I have to disagree with the last part. Improved can mean many things and it's most often not an indication of higher maintenance. There is a much bigger market for grass that is low maintenance for one thing, than one that is high maintenance. That's true in both the home and commercial markets, especially today with increasing restrictions on fertilizer use in many places. Some of the things that get improved are disease resistance, insect resistance, drought tolerance ie less watering, slower growing, better color, finer texture, quicker to green up in spring, better color over winter, etc. With any of those it's almost always a compromise. You can't get everything in one grass. But as an example, I'd sure take one of the many newer improved tall fescues over the older Kentucky 31. The new ones are much finer blades that look a lot better for a lawn. IMO, high maintenance usually goes along with having a showcase type lawn.

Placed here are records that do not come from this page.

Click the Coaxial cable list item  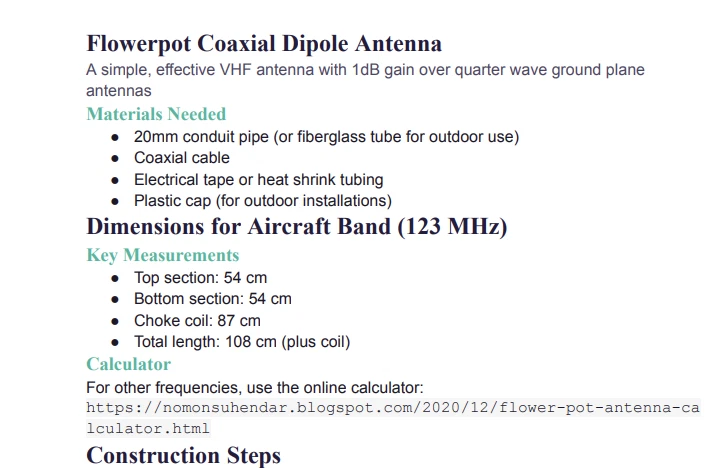(182, 158)
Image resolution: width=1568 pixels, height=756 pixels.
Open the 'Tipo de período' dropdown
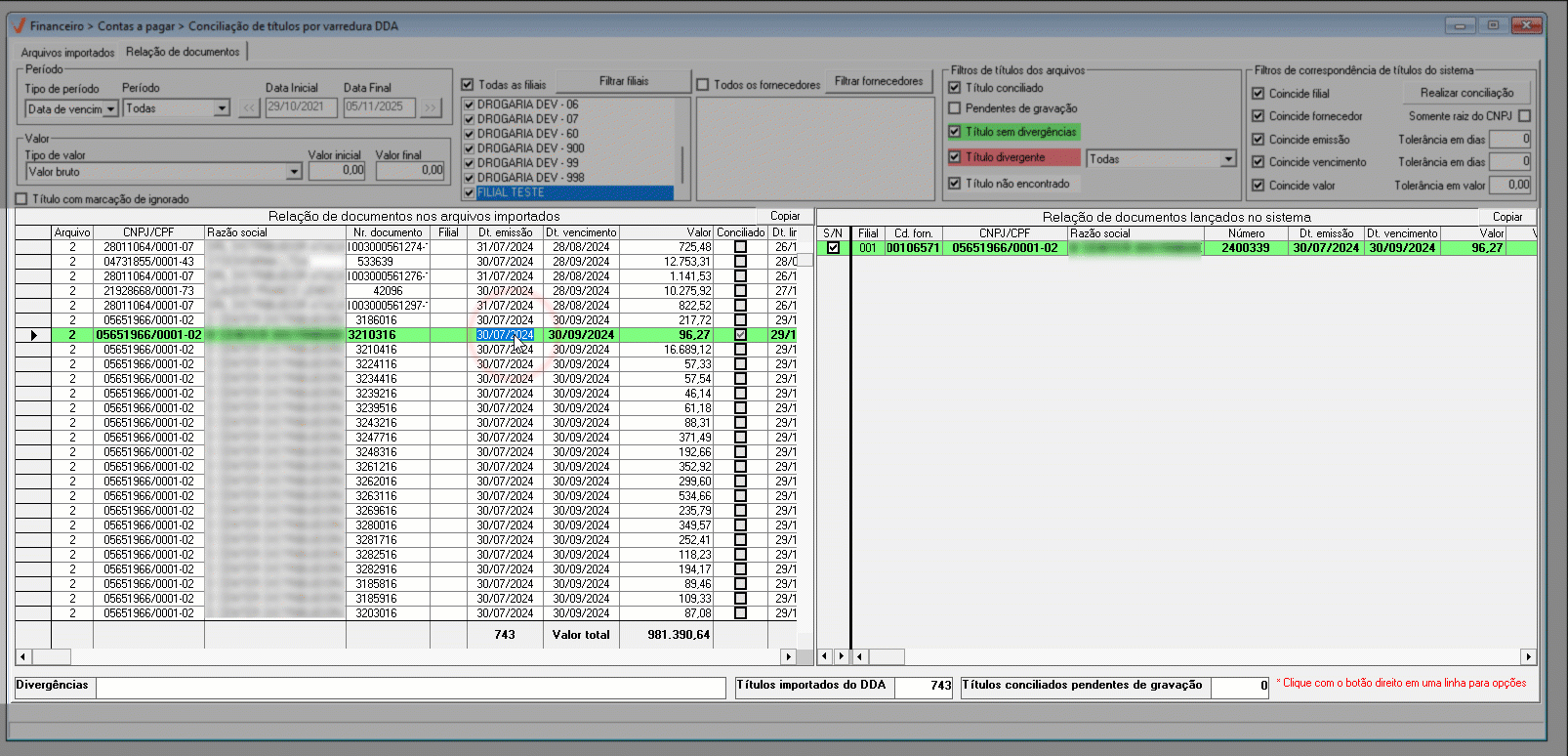[110, 109]
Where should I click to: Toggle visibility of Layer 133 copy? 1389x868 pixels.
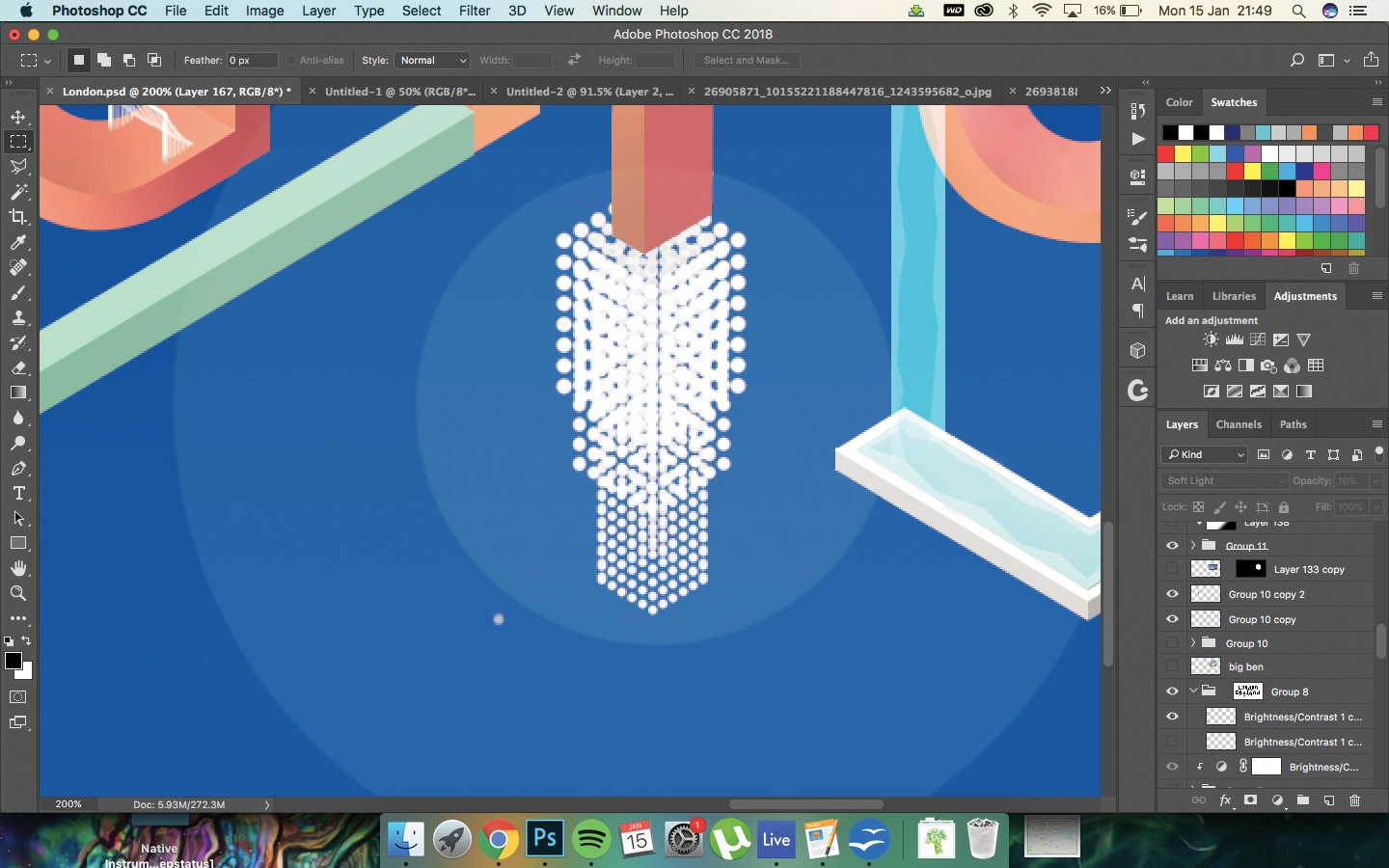click(x=1172, y=569)
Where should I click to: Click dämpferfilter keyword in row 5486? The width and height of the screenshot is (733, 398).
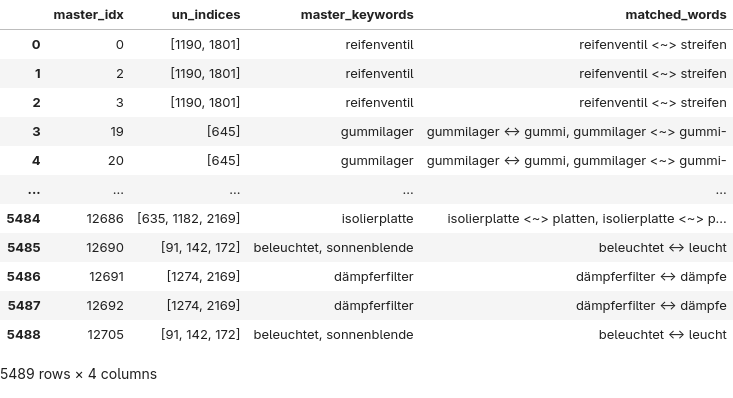pos(374,277)
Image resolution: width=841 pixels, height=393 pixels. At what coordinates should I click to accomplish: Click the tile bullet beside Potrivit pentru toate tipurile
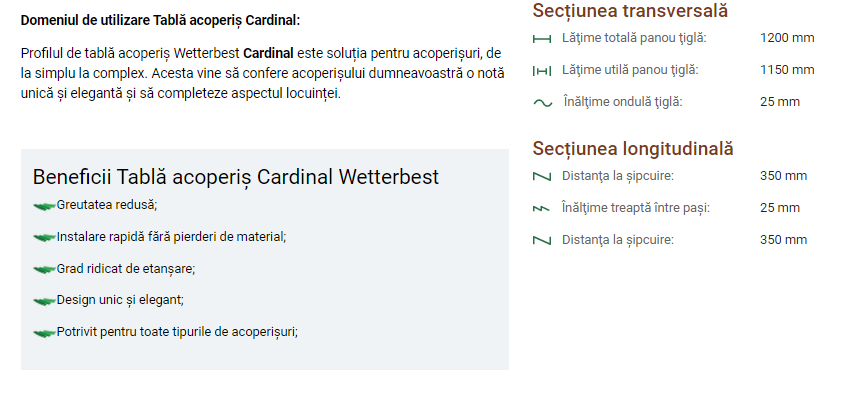(45, 333)
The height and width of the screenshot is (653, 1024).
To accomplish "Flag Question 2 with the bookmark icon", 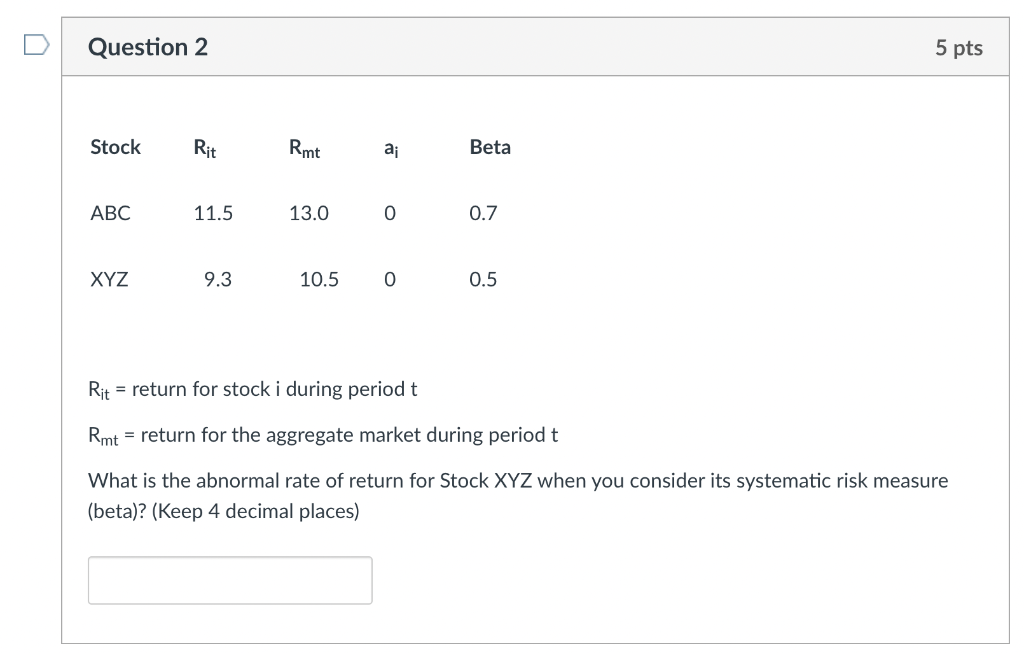I will (34, 45).
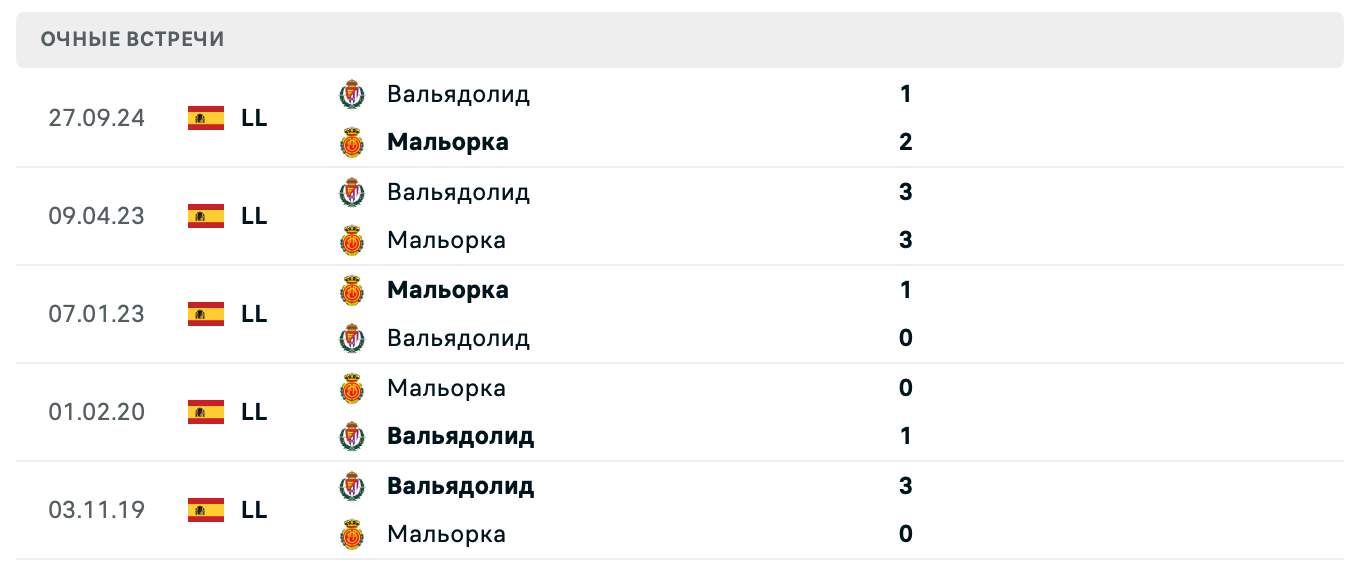Click LL league label for 09.04.23
This screenshot has height=570, width=1360.
click(254, 216)
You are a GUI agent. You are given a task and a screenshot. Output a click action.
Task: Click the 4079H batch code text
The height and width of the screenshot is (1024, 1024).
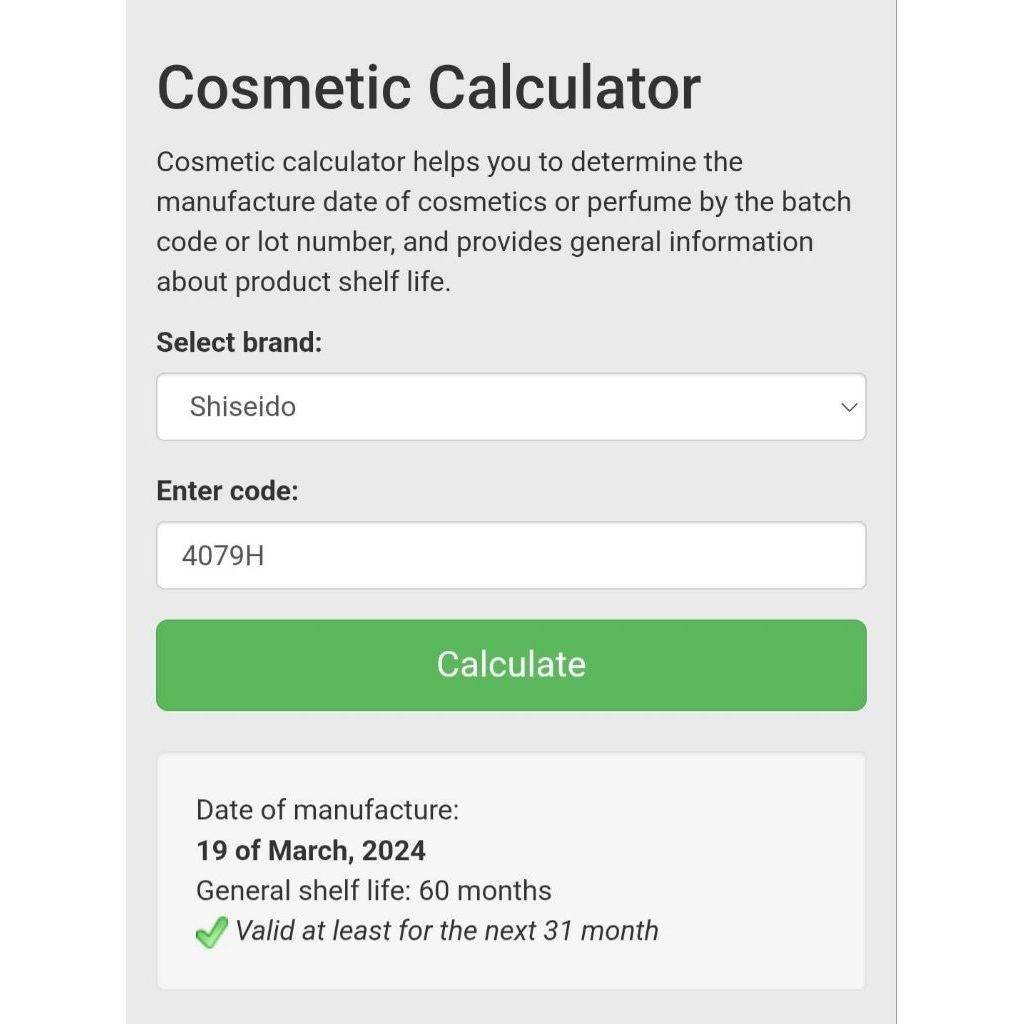coord(223,556)
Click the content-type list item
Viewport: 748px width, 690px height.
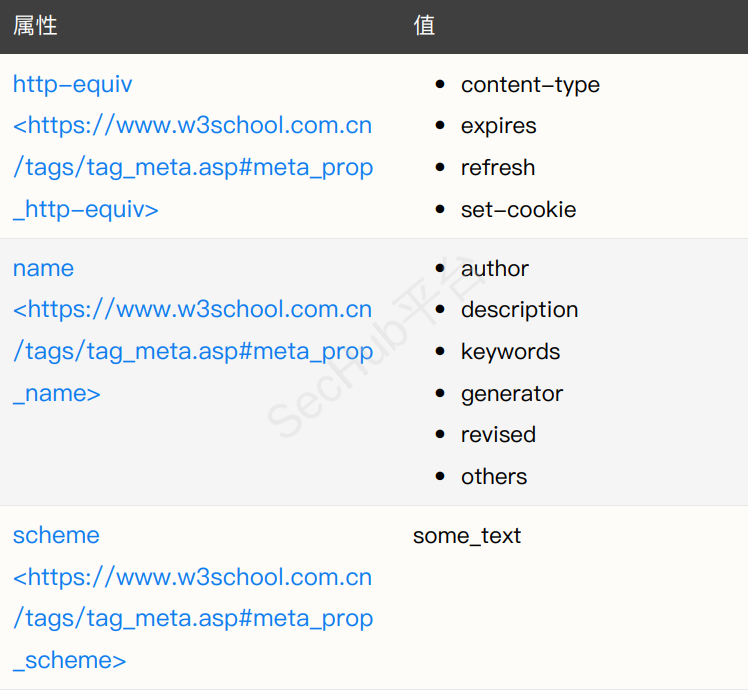pyautogui.click(x=530, y=85)
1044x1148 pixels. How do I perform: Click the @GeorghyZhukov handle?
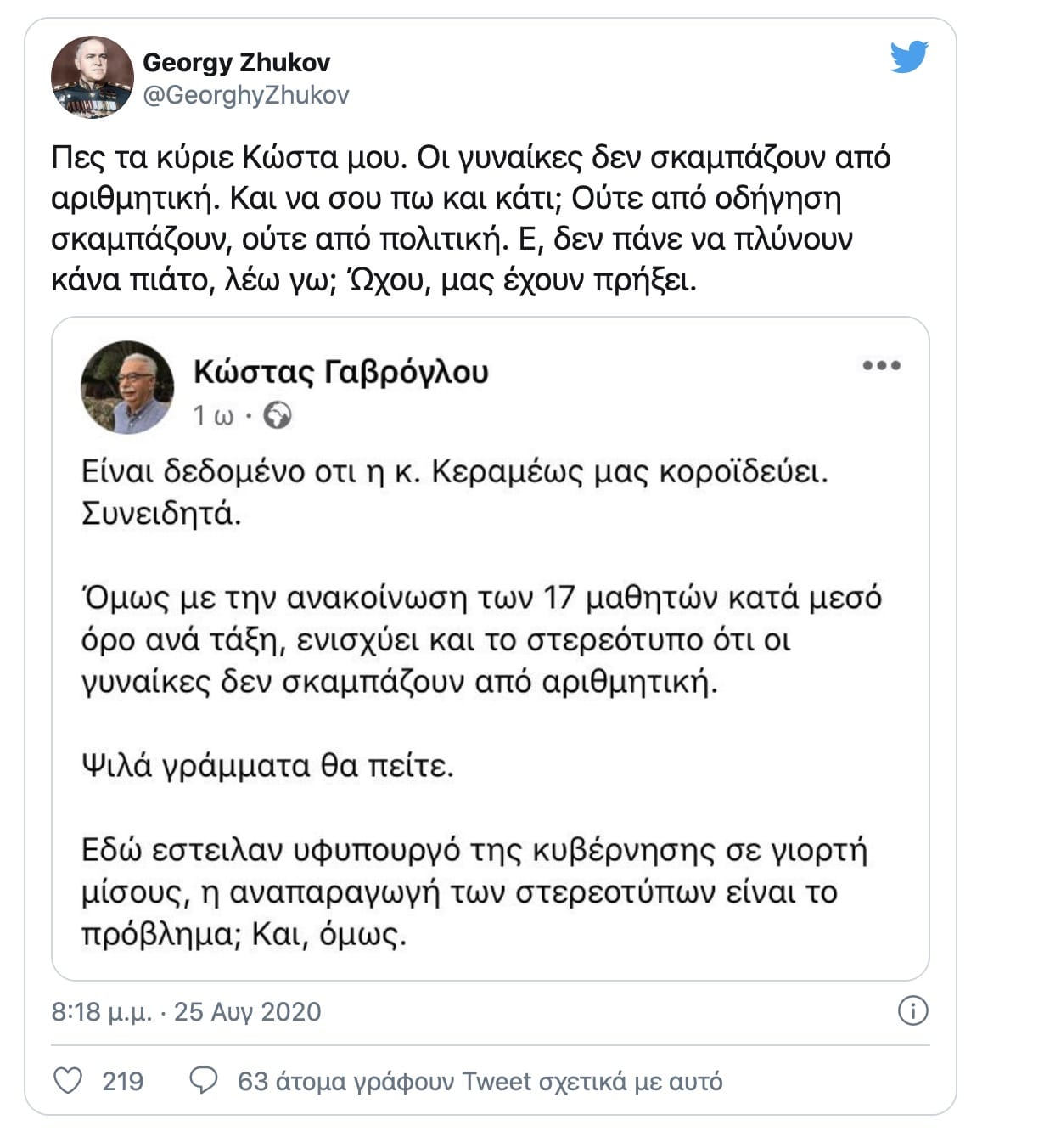[246, 94]
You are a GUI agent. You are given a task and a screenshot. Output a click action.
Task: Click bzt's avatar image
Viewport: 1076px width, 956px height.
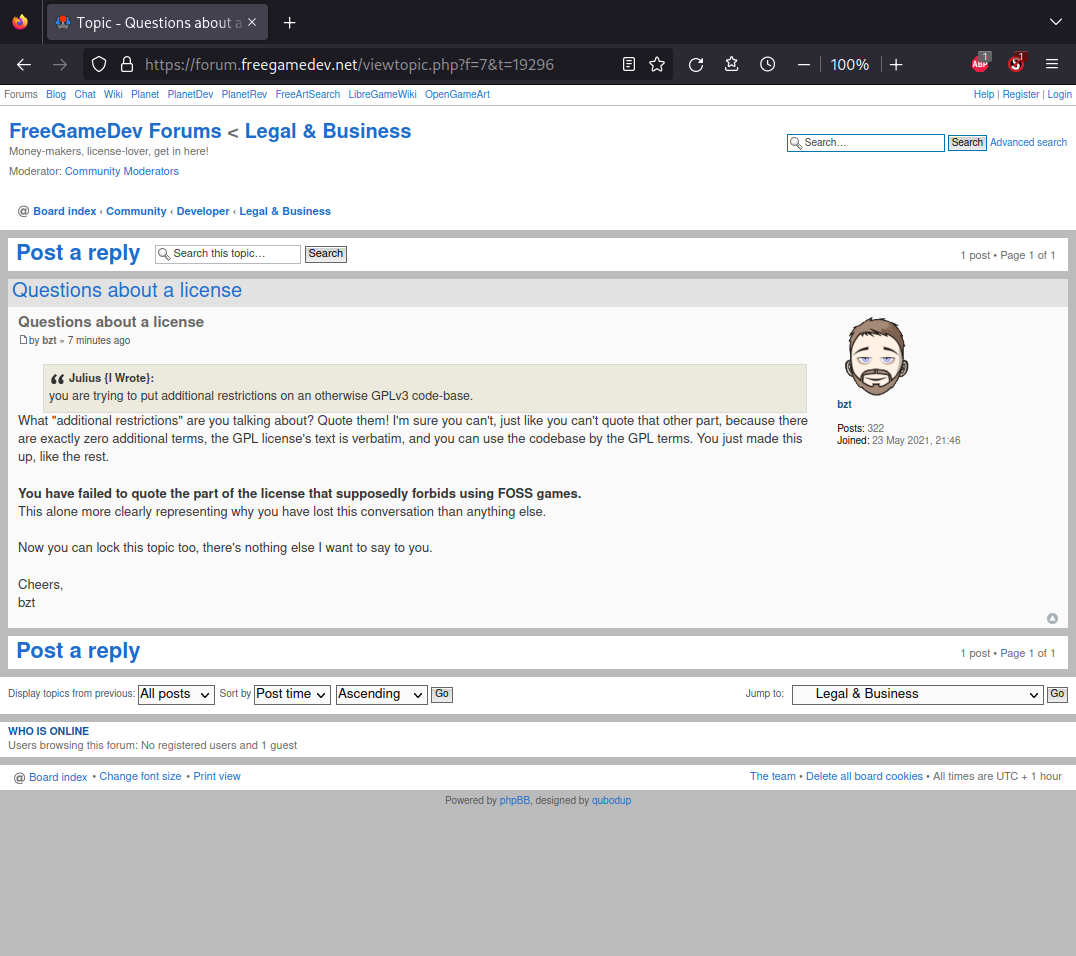876,356
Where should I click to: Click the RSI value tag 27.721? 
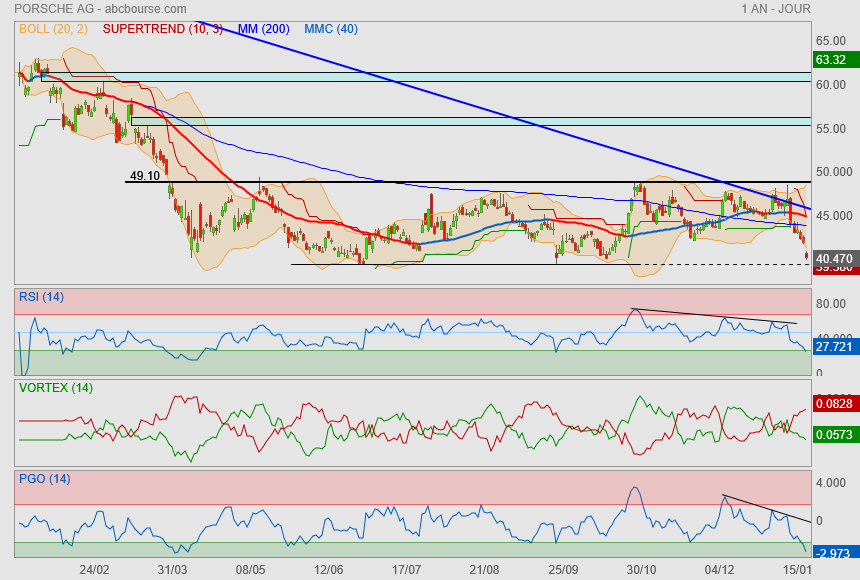point(834,347)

Anyone that is really interested in the ratings, there is a lot of data from the NTEP (national turf evaluation program) available on line. They rate many of the grasses in the above and more performance catagories at test sites across the USA. Using that can help you decide what's best for you in terms of your needs and priorities.

Around here garden centers have similar stuff to what's sold at the big box stores. If you want a specific grass, you can also find it online sometimes.

That's one potential problem with spot seeding. It helps if you at least know what kind of grass is there now as a start. If you seed a big bare spot in a bluegrass lawn with K31 tall fescue, you're probably going to notice it. Most people have no idea of what's there though.